Сергей Прокофьев. Солнечный гений - страница 10
Лядов сам ненавидел педагогическую работу. О каком творческом подходе, так необходимом юному Прокофьеву, могла идти речь! Среди учеников класса Лядова он – самый младший. Рядом – самый старший, которому минуло тридцать лет и у которого двое детей. Занятия своенравному подростку не нравились, отталкивали сухостью и скукой, к тому же нерегулярностью. Равнодушно-ленивое отношение педагога к урокам передавалось ученикам. Однако подросток все же сумел оценить отличный острый глаз Лядова, способность немедленно видеть все ошибки и отмечать их, впрочем, ничего не объясняя. Учитель сердился, когда работа была написана грязно или неряшливо, его постоянные уколы и насмешки вытравливали всякое желание заниматься.
Да, Лядов-педагог был юному композитору не по душе. Но помог ему выработать чистоту и логику голосоведения, научил каллиграфической аккуратности записи. Хотя, как казалось в то время Прокофьеву, его сочинительские опыты и правила, которым учил преподаватель гармонии, а позже и контрапункта, никак не соприкасались. Юноша не сумел тогда оценить крупного музыканта Лядова в полном объеме, и, прежде всего, как композитора. Тем не менее, кто знает, может быть острота музыкальных зарисовок, меткость оркестровых характеристик, любовь рассказывать жизненные сказки, чистота утренней лирики – не от Лядова ли композитора отталкивался Прокофьев, конечно, преломляя это глубоко своеобразно в своем творчестве?..
Сложность вхождения Сергея в консерваторскую жизнь его мать, Мария Григорьевна, старалась всячески компенсировать. Она создает сыну климат максимального благоприятствования. Прокофьевы снимают квартиру неподалеку от консерватории, на Садовой улице, около церкви Покрова Пресвятой Богородицы. У Сережи отдельная комната с большим письменным столом, где он и занимается, и продолжает играть в свои любимые занимательные «умные» игры. Досуг они часто проводят вместе, с жадным интересом посещают достопримечательности Петербурга, любуются ансамблями его пригородов. Случаются и мальчишеские шалости. Внешний вид солидного Глазунова, а именно, его полнота, поражает воображение Сережи, и он засовывает большую подушку под пальто и так идет в лавку. За спиной слышил жалостливую реплику: «Смотрите, какой бедный мальчик – лицо худенькое, а сам какой болезненно толстый» (25; с. 172). Восторгам озорника нет предела.

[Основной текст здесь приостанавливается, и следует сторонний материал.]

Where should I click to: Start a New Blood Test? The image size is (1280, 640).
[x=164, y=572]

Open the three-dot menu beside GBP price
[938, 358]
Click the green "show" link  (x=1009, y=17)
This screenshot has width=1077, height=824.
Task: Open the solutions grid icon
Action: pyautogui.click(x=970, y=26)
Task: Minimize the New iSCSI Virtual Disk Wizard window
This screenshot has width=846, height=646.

Исправно посещали мать с сыном живущих в Петербурге родственников Раевских, у которых по воскресеньям собиралась вся родня. Между делом, кузина Катя учит молодого человека хорошим манерам: как во время еды помогать себе на тарелке корочкой хлеба; за столом можно разговаривать, но не громко, чтобы не мешать старшим; если в комнату вошла дама, надо встать и т.п.

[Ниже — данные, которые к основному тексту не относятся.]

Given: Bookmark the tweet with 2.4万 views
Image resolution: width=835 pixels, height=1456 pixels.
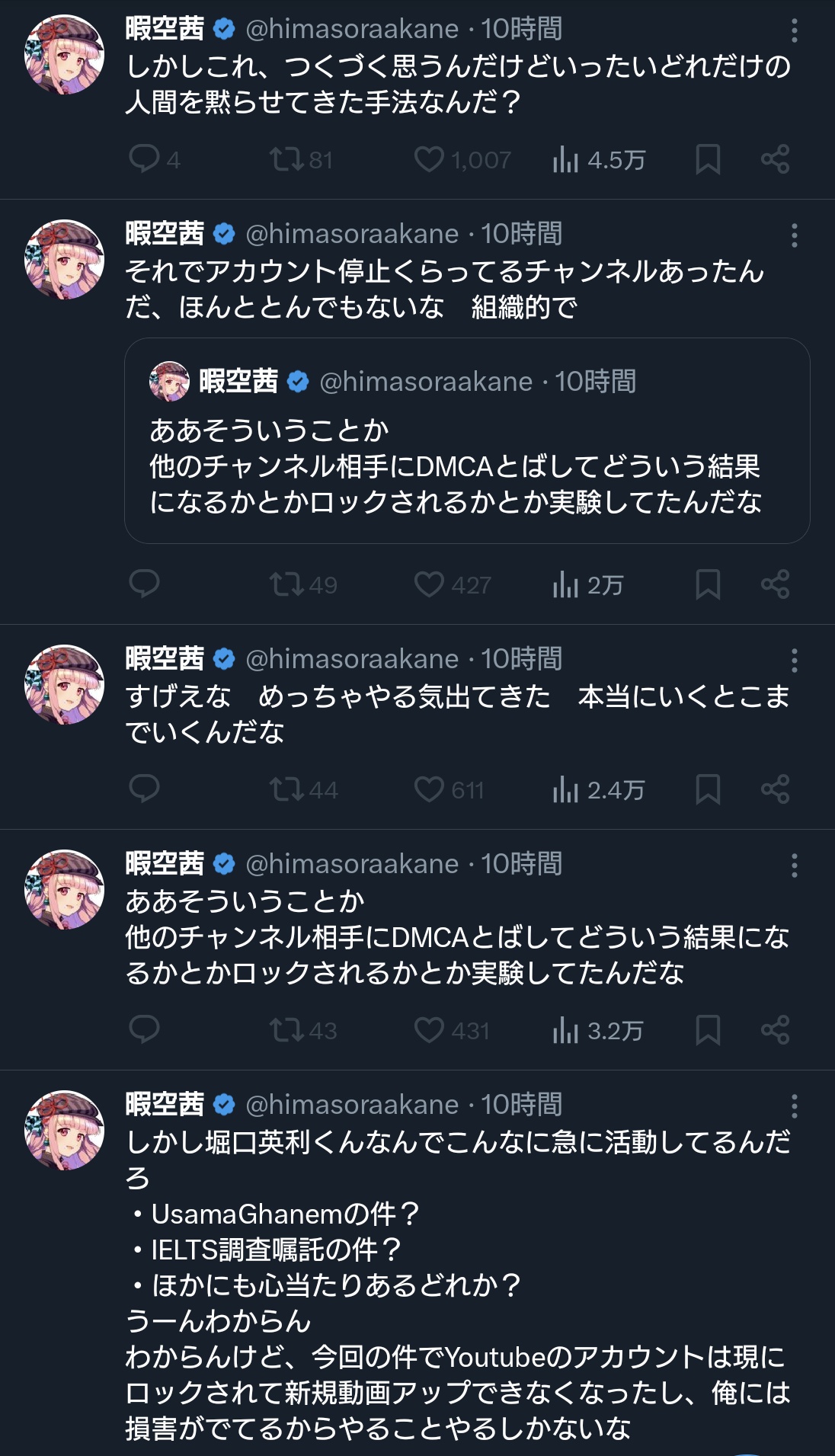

Испытание на прочность семья Прокофьевых проходит в высшей степени достойно. Хотя Сергей Алексеевич остается жить и работать в Сонцовке, все члены семьи не только постоянно переписываются и делятся друг с другом всеми и важными, и незначительными новостями, но делают все возможное, чтобы видеться как можно чаще и подольше, причем не только летом в Сонцовке. У Марии Григорьевны по-прежнему преданный и верный муж – друг, у Сережи – отец, с которым его связывает глубокая любовь и который, как и раньше, продолжает внимательно следить за развитием мальчика. Вот образец письма матери отцу, который подтверждает теплоту отношений в семье: «День именин я провела очень оживленно. Утром я пошла и купила себе от твоего имени четыре горшочка живых цветов… мы пили шоколад, подаренный тобою… Пили за твое здоровье и много раз тебя вспоминали, чокаясь, кричали тебе “ура”, не знаю, слышал ли ты!..» (25; с. 254).